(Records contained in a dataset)
>>>

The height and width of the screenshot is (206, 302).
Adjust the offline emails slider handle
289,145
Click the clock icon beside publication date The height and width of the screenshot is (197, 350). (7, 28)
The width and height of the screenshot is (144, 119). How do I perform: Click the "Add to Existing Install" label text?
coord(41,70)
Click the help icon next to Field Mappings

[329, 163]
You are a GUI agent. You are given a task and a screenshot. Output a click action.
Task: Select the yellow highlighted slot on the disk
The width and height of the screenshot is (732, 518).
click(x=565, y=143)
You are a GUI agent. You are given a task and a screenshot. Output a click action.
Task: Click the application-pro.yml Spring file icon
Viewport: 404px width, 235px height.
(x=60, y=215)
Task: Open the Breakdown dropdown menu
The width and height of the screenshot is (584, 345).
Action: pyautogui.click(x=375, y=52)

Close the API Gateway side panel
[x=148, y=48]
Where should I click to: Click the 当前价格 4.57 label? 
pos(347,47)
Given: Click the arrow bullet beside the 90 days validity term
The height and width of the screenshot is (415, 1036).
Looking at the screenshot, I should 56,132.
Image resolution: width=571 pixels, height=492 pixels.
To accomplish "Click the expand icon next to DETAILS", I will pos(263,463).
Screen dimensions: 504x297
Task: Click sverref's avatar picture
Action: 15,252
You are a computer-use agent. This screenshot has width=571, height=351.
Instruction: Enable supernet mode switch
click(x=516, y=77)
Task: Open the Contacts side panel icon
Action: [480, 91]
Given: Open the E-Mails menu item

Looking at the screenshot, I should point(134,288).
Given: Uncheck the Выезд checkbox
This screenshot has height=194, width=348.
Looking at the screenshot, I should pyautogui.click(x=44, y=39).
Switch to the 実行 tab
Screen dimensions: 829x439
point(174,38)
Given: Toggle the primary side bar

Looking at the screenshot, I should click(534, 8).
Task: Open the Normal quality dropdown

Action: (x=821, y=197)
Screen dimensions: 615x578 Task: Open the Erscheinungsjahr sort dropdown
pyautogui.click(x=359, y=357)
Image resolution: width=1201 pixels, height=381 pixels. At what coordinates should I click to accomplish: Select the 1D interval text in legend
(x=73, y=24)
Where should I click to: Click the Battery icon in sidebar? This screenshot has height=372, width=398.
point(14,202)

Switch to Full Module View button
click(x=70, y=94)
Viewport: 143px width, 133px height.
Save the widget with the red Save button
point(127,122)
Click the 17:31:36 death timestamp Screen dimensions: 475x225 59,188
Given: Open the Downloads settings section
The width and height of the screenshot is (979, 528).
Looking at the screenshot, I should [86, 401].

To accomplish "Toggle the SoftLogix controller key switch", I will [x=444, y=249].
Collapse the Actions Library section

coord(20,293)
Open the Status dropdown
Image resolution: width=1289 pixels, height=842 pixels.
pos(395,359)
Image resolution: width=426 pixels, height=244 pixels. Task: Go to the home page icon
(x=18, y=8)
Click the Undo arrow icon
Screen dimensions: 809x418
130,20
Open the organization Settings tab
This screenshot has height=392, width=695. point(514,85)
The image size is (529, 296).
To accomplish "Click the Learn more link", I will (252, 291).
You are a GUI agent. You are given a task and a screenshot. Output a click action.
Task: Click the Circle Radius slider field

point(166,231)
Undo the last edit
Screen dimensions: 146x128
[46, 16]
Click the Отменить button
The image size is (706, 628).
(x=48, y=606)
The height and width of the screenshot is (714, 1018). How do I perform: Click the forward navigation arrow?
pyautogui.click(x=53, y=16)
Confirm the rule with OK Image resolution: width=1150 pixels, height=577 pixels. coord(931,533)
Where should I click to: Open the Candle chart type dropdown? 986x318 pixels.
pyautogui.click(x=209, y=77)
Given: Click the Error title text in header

<<<

# Task instructions:
From the line with "Task: Click the Circle Radius slider field" through the final line of the records, return each line exactly. Leave out the rest.

# Response to the task:
Task: Click the Circle Radius slider field

point(166,231)
Undo the last edit
Screen dimensions: 146x128
[46, 16]
Click the Отменить button
The image size is (706, 628).
(x=48, y=606)
The height and width of the screenshot is (714, 1018). How do I perform: Click the forward navigation arrow?
pyautogui.click(x=53, y=16)
Confirm the rule with OK Image resolution: width=1150 pixels, height=577 pixels. coord(931,533)
Where should I click to: Open the Candle chart type dropdown? 986x318 pixels.
pyautogui.click(x=209, y=77)
Given: Click the Error title text in header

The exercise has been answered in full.